Une scénographie de revers peu courante dans la riche iconographie monétaire des revers des monnaies romaines du IIIe siècle parait particulièrement intéressante quant à son origine et son sens. Elle glorifie la virtus militaire de l’Empereur et plus globalement de l’Empire romain : La victoire se tient debout sur un globe et n’est pas sans rappeler la victoriola, tenue par l’Empereur sur certains bustes exceptionnels. Cette victoire, tournée vers la droite ou la gauche, porte une palme sur l’épaule (attribut introduit comme récompense lors des jeux de Rome en 293av. J.-C.) et tient dans sa main une couronne de laurier (attribut du triomphe de tradition ancienne à Rome). Quelquefois la scène se trouve flanquée de deux captifs assis, mains liées dans le dos.
Un tel lyrisme iconographique exprimé au revers des auréliani d’émissions de donativum, célèbre presque toujours une victoire militaire sur l’ennemi, un triomphe qui honore l’Empereur.
L’origine est sans conteste grecque : après la bataille d’Actium, on dédia beaucoup de statues à la victoire. La numismatique augustéenne en reproduit quelques-unes, tenant une palme et une couronne, debout sur une proue de navire, tenant un vexillum militaire et une couronne ou bien encore debout sur un globe, tenant un bouclier rond posé sur un cippe. Mais la plus célèbre fut celle qu’Auguste consacra dans la Curie en 20 ; c’était une victoire s’élançant d’un globe, offrant de la main droite une couronne et portant un trophée. Elle provenait de Tarente, ou Pyrrhus l’avait fait ériger pour commémorer son succès d’Héraclée. Auguste se contenta de flanquer le globe de deux capricornes. La représentation de la victoire impériale romaine est généralement plus solennelle que la Niké des rois hellénistiques.
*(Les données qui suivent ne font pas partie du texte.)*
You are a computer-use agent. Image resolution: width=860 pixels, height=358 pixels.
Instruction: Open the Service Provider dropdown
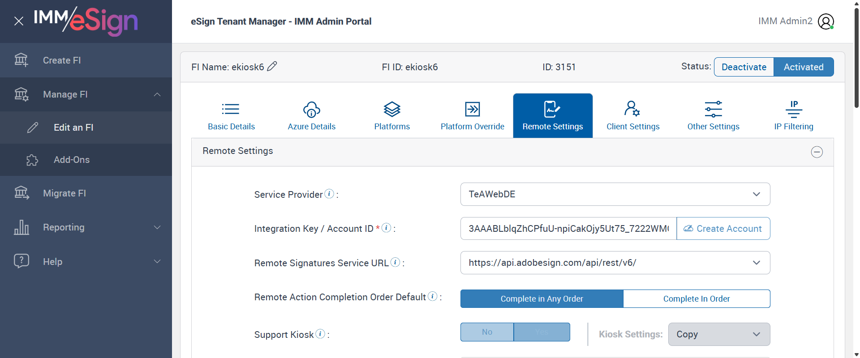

Ses formes sont plus alourdies. Mais l’Empire ne semble pas avoir créé aucuns types nouveaux. Les innombrables figurines de bronze qui proviennent des laraires ou privés et qui pour la plupart, représentent la déesse debout sur un globe palme et couronne en main, ne témoignent d’aucune invention et répètent presque toujours sans le moindre souci d’art, un type usuel, d’origine grecque. Leur symbolisme les désignait pour figurer sur les monuments publics, sur tous ceux qui ont un caractère militaire ou triomphal.
A juste titre, Carus et Carin ont émis quelques monnaies pour célébrer leurs victoires sur lesquelles la gravure détaillée de cette personnification est tout à fait séduisante. En voici quelques exemples :
Carus, Lyon, 3e émission (Nov 282 – fin 282) , 1e officine, Bastien: 474 (11 ex.)
A/IMP C M AVR CARVS AVG, buste C.
R/ VICTORIA AVGG/A/-//-, La victoire debout à gauche sur un globe, tenant une palme et une couronne. Ases pieds, 2 captifs assis mains liées dans le dos.
Carus, Lyon, 3e emission, (Nov 282 – fin 282), 1e officine, Bastien: 475 (16 ex.)
A/VIRTVS CARI AVG, buste E.
R/ VICTORIA AVGG/A/-//-, La victoire debout à gauche sur un globe, tenant une palme et une couronne. Ases pieds, 2 captifs assis mains liées dans le dos.
Carus, 4e emission (283), 1e officine, Bastien: 502 (46 ex.)
A/IMP C M AVR CARVS AVG, buste B
R/ VICTORIA AVGG/A/-//-, La victoire debout à gauche sur un globe, tenant une palme et une couronne. Ases pieds, 2 captifs assis mains liées dans le dos.
Carin, 6e emission (aout 283 - début 284), 1e officine, Bastien : 535 (2 ex.)
A/ IMP C M AVR CARINVS AVG, Buste A
R/ VICTORIA AVGG/-/A//-, La Victoire à droite, debout sur un globe, tenant une couronne et une palme.